**Task objective:** Copy out the data below from the line containing "How do I perform: Choose" to the line containing "Task: Click the Banco code input field", both lines included, with all images left out.

**Data shown:**
* * * * * * * * *
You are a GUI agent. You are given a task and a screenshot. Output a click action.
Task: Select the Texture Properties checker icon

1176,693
* * * * * * * * *
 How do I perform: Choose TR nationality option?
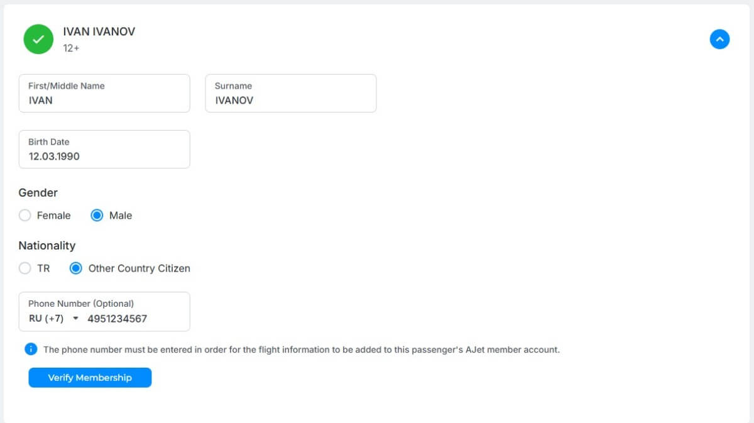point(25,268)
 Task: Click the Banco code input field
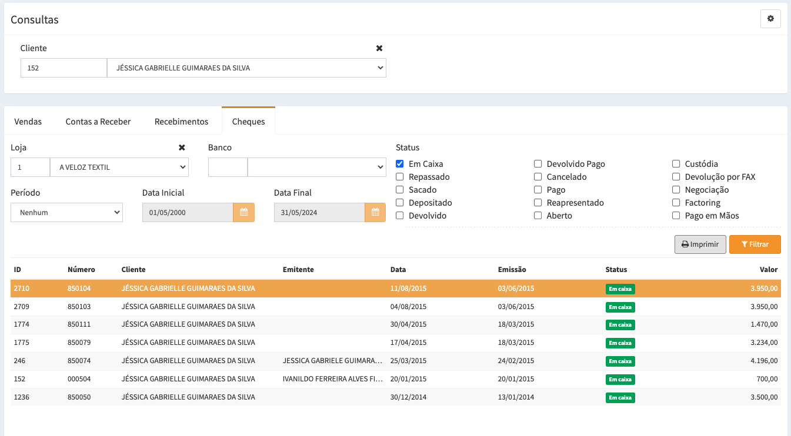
* * * * * * * * *
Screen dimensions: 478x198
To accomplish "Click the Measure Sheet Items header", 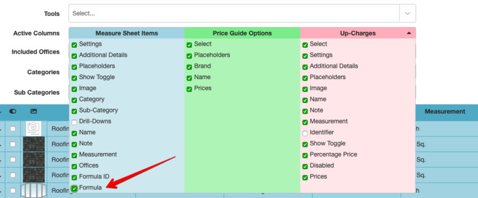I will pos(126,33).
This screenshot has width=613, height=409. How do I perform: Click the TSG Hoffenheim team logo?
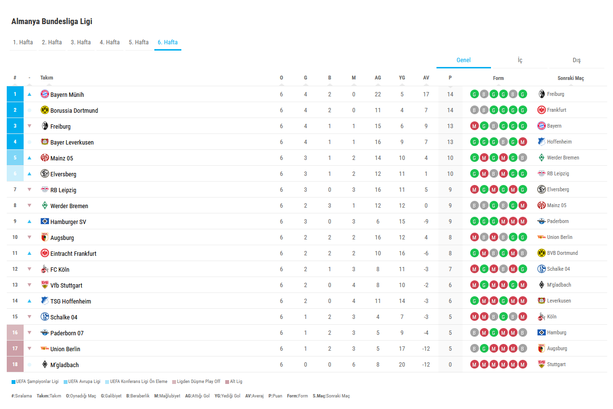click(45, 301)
* * * * * * * * *
**Problem solution:**
 How do I perform: Choose TR nationality option?
point(25,268)
 Task: Click the Banco code input field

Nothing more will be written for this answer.